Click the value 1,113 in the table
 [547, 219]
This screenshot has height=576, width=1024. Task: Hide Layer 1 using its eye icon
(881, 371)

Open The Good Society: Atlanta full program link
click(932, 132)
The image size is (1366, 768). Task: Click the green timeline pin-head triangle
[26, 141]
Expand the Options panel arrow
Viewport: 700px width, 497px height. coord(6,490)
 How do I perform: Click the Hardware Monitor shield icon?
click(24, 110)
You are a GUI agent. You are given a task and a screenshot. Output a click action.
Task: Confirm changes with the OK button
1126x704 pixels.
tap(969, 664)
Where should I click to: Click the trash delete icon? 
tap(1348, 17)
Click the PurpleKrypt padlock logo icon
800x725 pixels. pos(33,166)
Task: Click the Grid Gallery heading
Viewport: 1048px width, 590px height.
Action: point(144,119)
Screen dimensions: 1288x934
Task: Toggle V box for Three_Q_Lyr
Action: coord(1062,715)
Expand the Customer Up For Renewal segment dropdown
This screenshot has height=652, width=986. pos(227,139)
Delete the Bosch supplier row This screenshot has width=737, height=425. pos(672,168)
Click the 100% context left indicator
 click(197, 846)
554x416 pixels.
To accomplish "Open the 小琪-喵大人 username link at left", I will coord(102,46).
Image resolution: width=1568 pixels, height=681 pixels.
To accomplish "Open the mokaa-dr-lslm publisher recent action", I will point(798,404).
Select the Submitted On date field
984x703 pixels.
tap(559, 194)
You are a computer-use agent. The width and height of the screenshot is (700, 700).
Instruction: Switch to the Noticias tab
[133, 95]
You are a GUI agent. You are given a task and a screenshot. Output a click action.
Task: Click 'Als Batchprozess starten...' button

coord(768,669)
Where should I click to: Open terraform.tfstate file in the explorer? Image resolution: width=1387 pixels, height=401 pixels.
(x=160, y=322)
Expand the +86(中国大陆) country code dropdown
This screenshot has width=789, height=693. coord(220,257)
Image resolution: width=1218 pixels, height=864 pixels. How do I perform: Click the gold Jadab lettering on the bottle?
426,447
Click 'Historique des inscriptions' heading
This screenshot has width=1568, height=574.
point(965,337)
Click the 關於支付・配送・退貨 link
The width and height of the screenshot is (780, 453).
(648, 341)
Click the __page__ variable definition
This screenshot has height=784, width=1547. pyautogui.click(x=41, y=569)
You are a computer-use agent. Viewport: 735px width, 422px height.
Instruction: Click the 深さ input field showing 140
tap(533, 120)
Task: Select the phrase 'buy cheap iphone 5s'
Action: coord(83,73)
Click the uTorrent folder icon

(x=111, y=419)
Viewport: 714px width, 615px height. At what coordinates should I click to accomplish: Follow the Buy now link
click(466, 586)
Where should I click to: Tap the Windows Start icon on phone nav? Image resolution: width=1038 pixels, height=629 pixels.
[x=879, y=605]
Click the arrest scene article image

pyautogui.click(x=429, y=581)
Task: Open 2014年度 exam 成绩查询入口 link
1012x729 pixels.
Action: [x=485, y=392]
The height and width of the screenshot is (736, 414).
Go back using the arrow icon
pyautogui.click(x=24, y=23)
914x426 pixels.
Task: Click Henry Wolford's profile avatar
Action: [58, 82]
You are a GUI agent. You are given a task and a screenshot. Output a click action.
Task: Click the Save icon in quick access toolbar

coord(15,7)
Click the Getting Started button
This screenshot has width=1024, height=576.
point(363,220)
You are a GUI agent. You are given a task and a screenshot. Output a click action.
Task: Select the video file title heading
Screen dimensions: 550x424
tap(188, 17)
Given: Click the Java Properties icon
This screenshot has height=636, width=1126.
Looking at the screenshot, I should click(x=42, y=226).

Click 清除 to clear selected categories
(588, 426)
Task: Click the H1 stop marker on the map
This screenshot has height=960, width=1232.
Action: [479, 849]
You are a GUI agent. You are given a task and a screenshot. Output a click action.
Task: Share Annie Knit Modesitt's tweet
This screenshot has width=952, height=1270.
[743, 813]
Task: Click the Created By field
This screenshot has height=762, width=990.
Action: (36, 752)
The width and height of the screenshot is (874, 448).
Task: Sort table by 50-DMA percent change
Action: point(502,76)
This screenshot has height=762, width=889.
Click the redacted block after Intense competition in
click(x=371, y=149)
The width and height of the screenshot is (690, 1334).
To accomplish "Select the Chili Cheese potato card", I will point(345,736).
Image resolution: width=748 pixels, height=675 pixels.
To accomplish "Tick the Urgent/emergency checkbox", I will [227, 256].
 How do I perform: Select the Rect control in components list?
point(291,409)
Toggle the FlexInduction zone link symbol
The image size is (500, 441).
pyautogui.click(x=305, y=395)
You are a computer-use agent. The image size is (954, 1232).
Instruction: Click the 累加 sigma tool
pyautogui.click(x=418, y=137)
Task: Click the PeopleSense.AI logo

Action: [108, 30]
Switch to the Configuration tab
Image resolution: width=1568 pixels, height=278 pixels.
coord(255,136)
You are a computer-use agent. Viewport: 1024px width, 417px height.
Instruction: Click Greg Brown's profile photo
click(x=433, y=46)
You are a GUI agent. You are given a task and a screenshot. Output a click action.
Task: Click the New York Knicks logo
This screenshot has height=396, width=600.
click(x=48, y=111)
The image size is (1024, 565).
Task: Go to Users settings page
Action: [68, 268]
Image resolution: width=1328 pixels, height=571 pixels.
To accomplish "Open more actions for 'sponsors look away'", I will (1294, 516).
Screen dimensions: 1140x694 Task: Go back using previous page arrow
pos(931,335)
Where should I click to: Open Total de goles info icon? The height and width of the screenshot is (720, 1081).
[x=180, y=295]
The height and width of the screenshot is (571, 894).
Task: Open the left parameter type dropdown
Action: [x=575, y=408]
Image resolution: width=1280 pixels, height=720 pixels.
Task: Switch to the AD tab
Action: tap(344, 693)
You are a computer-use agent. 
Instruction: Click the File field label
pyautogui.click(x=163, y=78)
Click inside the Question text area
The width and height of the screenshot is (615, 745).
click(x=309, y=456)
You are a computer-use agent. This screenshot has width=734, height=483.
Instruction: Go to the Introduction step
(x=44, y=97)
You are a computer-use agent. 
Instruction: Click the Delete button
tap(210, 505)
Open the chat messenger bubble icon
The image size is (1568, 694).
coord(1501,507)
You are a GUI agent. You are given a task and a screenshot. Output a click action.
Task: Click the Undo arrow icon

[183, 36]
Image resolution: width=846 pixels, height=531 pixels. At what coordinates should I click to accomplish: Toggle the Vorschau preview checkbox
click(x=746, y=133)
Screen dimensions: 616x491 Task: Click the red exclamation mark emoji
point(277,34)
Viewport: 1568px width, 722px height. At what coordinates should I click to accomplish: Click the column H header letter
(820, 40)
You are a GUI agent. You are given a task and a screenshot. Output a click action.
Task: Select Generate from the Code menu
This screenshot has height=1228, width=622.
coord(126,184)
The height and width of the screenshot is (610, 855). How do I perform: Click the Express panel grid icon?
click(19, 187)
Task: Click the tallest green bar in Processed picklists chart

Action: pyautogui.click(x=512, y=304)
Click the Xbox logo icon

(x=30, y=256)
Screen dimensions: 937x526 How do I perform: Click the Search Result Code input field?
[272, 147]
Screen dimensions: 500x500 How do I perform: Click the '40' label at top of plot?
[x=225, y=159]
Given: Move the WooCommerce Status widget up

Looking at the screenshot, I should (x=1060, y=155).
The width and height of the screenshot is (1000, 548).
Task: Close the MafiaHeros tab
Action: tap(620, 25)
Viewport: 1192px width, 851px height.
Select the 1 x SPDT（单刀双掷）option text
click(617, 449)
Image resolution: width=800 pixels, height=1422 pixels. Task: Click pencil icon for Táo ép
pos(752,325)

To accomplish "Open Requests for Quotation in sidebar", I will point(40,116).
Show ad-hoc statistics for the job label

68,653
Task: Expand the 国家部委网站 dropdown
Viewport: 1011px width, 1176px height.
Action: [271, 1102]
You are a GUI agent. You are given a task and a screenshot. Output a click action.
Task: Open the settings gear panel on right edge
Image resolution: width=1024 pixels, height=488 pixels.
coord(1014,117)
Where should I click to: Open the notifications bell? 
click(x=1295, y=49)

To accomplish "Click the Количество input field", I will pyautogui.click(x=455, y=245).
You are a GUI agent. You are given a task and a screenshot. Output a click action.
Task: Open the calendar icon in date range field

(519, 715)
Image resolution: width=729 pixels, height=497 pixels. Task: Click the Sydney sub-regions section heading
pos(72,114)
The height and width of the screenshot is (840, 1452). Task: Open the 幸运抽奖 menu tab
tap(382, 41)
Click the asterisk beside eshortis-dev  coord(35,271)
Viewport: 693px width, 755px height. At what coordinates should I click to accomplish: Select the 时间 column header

*WHAT YOU ARE ASKED TO DO*
Your answer should consist solely of the lines above from the line with "Open The Good" to the line with "Click the 關於支付・配送・退貨 link", both included, reproduced exactly.

*RESPONSE AREA*
Open The Good Society: Atlanta full program link
click(932, 132)
The image size is (1366, 768). Task: Click the green timeline pin-head triangle
[26, 141]
Expand the Options panel arrow
Viewport: 700px width, 497px height. coord(6,490)
 How do I perform: Click the Hardware Monitor shield icon?
click(24, 110)
You are a GUI agent. You are given a task and a screenshot. Output a click action.
Task: Confirm changes with the OK button
1126x704 pixels.
tap(969, 664)
Where should I click to: Click the trash delete icon? 
tap(1348, 17)
Click the PurpleKrypt padlock logo icon
800x725 pixels. pos(33,166)
Task: Click the Grid Gallery heading
Viewport: 1048px width, 590px height.
Action: point(144,119)
Screen dimensions: 1288x934
Task: Toggle V box for Three_Q_Lyr
Action: coord(1062,715)
Expand the Customer Up For Renewal segment dropdown
This screenshot has height=652, width=986. pos(227,139)
Delete the Bosch supplier row This screenshot has width=737, height=425. pos(672,168)
Click the 100% context left indicator
 click(197, 846)
554x416 pixels.
To accomplish "Open the 小琪-喵大人 username link at left", I will coord(102,46).
Image resolution: width=1568 pixels, height=681 pixels.
To accomplish "Open the mokaa-dr-lslm publisher recent action", I will point(798,404).
Select the Submitted On date field
984x703 pixels.
tap(559, 194)
You are a computer-use agent. The width and height of the screenshot is (700, 700).
Instruction: Switch to the Noticias tab
[133, 95]
You are a GUI agent. You are given a task and a screenshot. Output a click action.
Task: Click 'Als Batchprozess starten...' button

coord(768,669)
Where should I click to: Open terraform.tfstate file in the explorer? Image resolution: width=1387 pixels, height=401 pixels.
(x=160, y=322)
Expand the +86(中国大陆) country code dropdown
This screenshot has width=789, height=693. coord(220,257)
Image resolution: width=1218 pixels, height=864 pixels. How do I perform: Click the gold Jadab lettering on the bottle?
426,447
Click 'Historique des inscriptions' heading
This screenshot has width=1568, height=574.
point(965,337)
Click the 關於支付・配送・退貨 link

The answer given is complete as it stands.